# TO DO:
Your output should be the line with "MILE: Movement for" followed by every remaining line of the entries, reproduced exactly.

# SUPPLIED RECORDS:
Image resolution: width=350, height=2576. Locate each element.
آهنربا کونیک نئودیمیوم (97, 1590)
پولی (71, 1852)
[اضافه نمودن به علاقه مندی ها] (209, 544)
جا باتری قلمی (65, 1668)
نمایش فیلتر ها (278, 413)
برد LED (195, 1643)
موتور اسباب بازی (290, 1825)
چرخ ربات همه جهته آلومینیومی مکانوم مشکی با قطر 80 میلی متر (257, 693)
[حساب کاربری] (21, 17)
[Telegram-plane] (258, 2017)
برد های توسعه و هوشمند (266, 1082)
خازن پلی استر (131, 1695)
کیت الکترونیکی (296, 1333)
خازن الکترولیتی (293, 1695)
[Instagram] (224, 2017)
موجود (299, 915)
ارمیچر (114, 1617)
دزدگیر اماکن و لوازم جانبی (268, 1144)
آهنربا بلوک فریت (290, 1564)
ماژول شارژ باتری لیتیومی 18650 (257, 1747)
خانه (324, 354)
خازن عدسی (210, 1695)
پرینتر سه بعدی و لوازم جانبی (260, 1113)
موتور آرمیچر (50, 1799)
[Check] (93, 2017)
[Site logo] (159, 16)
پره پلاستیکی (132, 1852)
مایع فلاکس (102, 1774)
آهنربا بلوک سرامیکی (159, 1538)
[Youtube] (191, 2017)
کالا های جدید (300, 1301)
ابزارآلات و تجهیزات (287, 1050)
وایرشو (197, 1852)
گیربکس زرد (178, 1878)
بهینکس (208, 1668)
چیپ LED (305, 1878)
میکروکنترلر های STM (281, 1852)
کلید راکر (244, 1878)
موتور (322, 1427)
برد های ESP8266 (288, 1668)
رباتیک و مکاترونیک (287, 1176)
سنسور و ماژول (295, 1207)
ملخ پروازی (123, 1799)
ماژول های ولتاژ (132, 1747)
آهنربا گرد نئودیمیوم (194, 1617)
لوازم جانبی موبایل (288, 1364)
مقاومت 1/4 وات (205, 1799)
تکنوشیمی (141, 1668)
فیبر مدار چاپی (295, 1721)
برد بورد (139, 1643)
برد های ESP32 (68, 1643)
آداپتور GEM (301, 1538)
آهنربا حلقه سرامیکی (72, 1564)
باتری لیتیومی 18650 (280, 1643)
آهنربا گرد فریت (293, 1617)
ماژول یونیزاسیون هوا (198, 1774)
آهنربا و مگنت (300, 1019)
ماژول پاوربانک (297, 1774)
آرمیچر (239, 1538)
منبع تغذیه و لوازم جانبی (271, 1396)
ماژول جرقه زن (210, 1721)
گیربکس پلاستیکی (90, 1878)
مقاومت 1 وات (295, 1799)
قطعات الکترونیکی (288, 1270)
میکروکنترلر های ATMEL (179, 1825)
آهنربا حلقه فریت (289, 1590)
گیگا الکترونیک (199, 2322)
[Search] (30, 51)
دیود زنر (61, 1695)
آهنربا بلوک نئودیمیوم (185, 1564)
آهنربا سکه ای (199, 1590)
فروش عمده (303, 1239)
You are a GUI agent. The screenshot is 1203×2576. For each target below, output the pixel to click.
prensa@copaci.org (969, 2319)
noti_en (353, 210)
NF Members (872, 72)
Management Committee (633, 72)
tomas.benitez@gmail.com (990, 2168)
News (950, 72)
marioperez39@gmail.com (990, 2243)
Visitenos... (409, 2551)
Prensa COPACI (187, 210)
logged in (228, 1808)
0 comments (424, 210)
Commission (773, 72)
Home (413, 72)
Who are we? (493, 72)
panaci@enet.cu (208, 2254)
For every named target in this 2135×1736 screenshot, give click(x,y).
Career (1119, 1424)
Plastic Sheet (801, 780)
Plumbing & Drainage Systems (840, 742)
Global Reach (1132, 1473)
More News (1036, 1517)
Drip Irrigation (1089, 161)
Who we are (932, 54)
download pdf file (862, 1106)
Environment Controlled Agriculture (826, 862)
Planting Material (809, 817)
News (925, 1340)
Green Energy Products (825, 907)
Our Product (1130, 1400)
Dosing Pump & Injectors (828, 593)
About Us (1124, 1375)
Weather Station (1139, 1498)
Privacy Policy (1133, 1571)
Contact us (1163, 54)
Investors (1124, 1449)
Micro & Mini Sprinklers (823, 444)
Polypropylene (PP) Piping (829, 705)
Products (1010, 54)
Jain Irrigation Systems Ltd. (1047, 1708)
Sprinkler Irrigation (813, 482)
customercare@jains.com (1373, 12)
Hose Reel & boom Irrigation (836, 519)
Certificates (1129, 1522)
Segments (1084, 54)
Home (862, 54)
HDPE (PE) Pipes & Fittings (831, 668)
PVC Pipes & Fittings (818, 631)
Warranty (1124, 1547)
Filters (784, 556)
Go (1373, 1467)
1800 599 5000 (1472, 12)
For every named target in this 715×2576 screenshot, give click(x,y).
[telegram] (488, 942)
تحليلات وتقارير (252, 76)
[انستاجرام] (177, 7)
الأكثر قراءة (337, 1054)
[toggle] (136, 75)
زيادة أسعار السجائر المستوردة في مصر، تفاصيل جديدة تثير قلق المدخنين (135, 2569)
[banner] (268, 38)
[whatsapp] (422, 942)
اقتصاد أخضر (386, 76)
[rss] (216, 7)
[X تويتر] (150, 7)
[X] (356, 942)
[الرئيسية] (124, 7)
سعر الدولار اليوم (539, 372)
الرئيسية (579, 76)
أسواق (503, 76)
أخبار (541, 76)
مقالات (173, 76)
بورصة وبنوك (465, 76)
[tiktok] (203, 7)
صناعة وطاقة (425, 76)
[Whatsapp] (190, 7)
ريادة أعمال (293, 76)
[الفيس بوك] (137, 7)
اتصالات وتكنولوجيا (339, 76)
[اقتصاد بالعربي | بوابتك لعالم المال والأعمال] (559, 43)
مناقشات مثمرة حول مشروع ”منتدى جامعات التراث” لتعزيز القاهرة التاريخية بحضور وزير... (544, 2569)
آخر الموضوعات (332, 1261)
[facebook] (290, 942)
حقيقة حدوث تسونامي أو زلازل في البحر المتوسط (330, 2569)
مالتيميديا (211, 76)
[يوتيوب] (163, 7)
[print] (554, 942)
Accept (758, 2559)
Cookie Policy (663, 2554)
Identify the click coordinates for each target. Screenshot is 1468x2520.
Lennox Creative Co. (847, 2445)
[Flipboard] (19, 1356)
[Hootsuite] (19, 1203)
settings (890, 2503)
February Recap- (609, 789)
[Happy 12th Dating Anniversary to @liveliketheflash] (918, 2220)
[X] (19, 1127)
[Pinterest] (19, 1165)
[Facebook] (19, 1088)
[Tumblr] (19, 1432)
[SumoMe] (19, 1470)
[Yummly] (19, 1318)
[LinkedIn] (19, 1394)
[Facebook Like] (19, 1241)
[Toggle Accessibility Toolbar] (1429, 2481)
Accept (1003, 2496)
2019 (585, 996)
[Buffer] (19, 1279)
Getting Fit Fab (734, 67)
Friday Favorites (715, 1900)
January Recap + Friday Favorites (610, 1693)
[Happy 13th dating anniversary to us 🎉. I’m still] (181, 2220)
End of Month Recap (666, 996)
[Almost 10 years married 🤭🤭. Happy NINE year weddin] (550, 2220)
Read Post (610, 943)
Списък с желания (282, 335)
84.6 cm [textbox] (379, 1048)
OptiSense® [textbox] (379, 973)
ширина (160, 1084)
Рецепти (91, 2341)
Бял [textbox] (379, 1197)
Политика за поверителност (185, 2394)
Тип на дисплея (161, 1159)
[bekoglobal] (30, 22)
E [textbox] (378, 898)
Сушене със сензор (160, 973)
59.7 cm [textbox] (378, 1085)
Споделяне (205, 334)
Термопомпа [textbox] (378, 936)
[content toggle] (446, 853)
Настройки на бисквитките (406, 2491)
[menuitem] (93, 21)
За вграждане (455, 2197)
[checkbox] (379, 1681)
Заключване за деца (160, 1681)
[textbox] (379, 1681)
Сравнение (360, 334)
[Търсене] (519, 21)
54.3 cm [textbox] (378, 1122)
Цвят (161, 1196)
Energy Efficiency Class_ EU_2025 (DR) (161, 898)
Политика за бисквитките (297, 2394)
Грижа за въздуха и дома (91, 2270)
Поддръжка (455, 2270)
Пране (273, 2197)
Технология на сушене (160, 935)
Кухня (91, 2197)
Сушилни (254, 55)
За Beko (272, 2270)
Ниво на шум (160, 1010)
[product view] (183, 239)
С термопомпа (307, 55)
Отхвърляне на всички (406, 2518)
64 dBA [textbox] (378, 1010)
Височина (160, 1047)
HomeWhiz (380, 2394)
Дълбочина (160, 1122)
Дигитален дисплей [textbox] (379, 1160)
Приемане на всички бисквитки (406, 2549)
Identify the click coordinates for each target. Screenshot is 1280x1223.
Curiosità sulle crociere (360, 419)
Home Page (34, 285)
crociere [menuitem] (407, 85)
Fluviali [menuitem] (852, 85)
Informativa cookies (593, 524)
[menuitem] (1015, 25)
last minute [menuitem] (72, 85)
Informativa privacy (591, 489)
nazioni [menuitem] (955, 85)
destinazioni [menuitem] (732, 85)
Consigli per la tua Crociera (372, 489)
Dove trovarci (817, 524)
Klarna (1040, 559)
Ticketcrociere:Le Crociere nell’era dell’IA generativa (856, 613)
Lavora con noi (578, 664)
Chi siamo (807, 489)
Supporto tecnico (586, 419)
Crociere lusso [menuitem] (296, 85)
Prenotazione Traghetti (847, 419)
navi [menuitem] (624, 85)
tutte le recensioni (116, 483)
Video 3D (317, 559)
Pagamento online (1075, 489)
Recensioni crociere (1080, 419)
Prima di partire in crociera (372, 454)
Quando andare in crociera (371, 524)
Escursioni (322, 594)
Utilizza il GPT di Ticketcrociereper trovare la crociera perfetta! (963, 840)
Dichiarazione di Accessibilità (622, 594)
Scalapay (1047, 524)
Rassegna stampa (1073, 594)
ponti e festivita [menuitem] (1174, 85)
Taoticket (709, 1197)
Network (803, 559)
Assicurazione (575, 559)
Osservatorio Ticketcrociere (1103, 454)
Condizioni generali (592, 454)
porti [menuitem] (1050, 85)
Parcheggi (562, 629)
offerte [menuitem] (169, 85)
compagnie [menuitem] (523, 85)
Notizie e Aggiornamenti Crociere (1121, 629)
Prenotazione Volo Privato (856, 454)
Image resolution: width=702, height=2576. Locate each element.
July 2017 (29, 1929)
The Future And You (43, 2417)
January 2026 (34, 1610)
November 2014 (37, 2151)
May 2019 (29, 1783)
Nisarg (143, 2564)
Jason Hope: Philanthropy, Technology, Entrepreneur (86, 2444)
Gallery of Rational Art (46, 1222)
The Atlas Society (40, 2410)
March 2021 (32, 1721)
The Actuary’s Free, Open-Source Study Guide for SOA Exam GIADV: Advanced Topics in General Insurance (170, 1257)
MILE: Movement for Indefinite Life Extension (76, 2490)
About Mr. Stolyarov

# ANSWER SECTION:
MILE: Movement for Indefinite Life Extension (76, 2490)
About Mr. Stolyarov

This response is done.